Last Saturday there was total mix-up over my dialysis due to some miscommunication. This morning everything was further compounded.
Every morning that I come to dialysis, the taxi driver arrives by 07:15 to bring me on the half-an-hour journey between Portarlington and Tullamore. This morning, Andrew and I were ready to leave the house at 07:15 but there was no taxi. On this occasion, I had to leave at the same time as Andrew as I have misplaced my house keys — that’s a separate story. By 07:30, there was still no taxi, so I sent a message to my regular driver:
Are you coming this morning?
I got the one word answer back,
Imagine my shock at seeing that one word answer. But just as I was letting Andrew know that this had been said to me, the driver telephoned. He told me that he had been told on Saturday that I had been kept in and, not having been told that I was out, reckoned that I did not need transport this morning.
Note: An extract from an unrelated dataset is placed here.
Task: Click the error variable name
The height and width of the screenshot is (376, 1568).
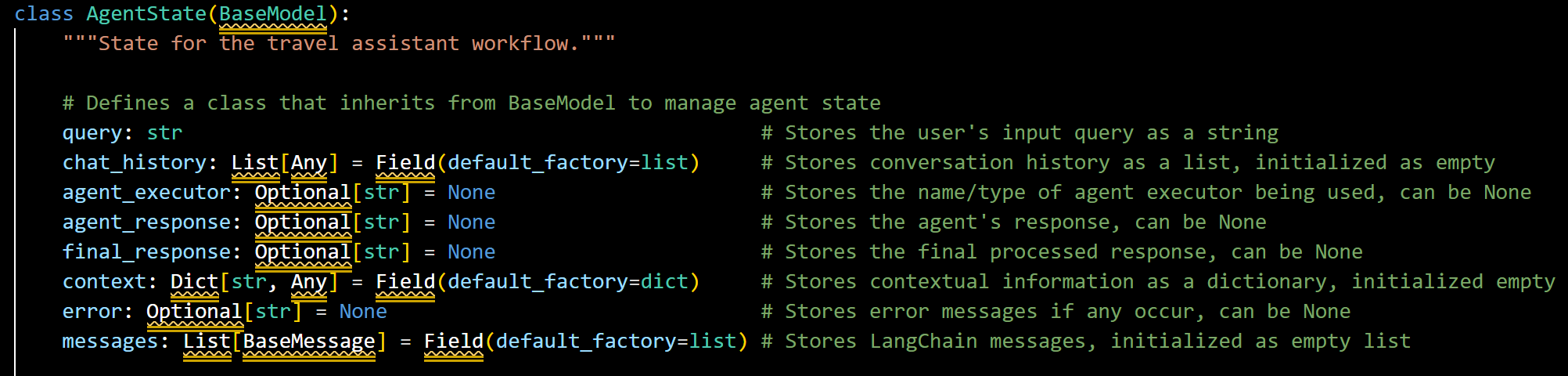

Andrew and I went back into the house and waited. Then I got a telephone call from another of the drivers who explained that my usual driver was on another job but would come and collect me as well and get me in as soon as possible. So, I was in for half-past-eight instead of a quarter-to-eight.
My suspicion is that two miscommunications happened.
- On Saturday when I asked the nurse to let the taxi driver know that I didn’t need transport home (as Andrew and I were having a fun afternoon exploring Tullamore) the message got garbled and misunderstood. I suspect that it is rare for a dialysis patient just to go off and do their own thing and get home themselves on occasions that do not involve a stay in hospital. But, as we all know, I am not a typical patient in any setting.
- When the taxi company telephoned yesterday to ask what was needed, they asked if there was any update on me. What, I think, would be better is if they had asked if I needed transport – not if there was any update. That would make it a lot clearer.
As I always say, communication is key. Think about what information you need: and then ask the right question. Assume nothing is often best.